As the Affordable Care Act helps more Americans get health insurance, it’s time to increase funding for Title X, because the need for family planning services is only going up.
For more than 40 years, Title X has provided family planning and reproductive health services to millions of American women. More recently, conservative lawmakers have targeted Title X as part of their obsession with shrinking the social safety net and restricting access to women’s health care. Those same opponents are now likely to argue that the Affordable Care Act’s (ACA) focus on women’s health renders Title X unnecessary. But as I argue in my new paper published by the Roosevelt Institute, that is simply not the case. In reality, the success of the ACA and the health of women across the country are dependent on even greater support for existing family planning programs.
Title X is the nation’s only program solely dedicated to family planning. It was passed into law in 1970 with overwhelming bipartisan support and can in fact be credited to two Republican presidents: Richard Nixon, who signed the bill into law, and then-congressman George H.W. Bush, who led the legislative effort. It provides critical medical care to low-income, immigrant, and young women and enables clinics to pay for and maintain facilities, train and hire staff, and purchase equipment and supplies.
Despite being perennially underfunded, the program delivers incredible health results. Last year it served 4.76 million women, preventing an estimated 996,000 unintended pregnancies, 200,000 of which were among teens. Research has shown that services provided at Title X clinics save federal and state governments more than $3 billion every year.
As millions of Americans gain health coverage for the first time thanks to the ACA, clinics funded by Title X will become an even more critical building block of our nation’s health system. Even when individuals obtain coverage, many will continue to choose publicly funded clinics as their main source of care. In the four years following the implementation of Massachusetts’ health care reform, which served as the model for the ACA, publicly funded health centers experienced a 31 percent increase in patients, even though the number of uninsured visiting those facilities fell by more than 15 percent.

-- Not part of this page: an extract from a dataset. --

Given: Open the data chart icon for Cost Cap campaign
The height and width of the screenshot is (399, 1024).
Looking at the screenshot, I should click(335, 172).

Even women who are already fully insured will continue to rely on Title X clinics for family planning because they can do so in complete confidence. Issues like intimate partner violence and religious beliefs of employers, family, and partners, cause many women to circumvent their insurance plans when accessing family planning services and instead rely on public providers.
The fact is, despite the GOP’s relentless strategic misinformation campaigns and the technology problems that bedeviled the rollout this month, the ACA is good for women. It mandates that insurance plans fully cover all methods of contraception, prohibits gender discrimination and denial of care based on pre-existing conditions, and enables young people to stay on their parents’ plans until they are 26. It requires plans to cover pap tests, STD screening, preconception and prenatal care visits, postpartum counseling and breastfeeding support, and one well visit a year. Make no mistake: this is groundbreaking.
Despite these historic advancements, many women will remain uninsured in the years to come. There are lots of reasons for this, not the least of which is the refusal of many states to accept federal funding for the expansion of Medicaid.
The ACA was intended to be a path to health care for all Americans, and a major pillar of the law was the expansion of Medicaid to all individuals who fall below 138 percent of the federal poverty level ($15,415 for an individual or $26,344 for a family of three), with subsidies for individuals above that level to buy insurance in the marketplaces. But last year the Supreme Court ruled that the federal government could not constitutionally require states to expand Medicaid, and conservative lawmakers pounced on the opportunity to block a major component of the ACA.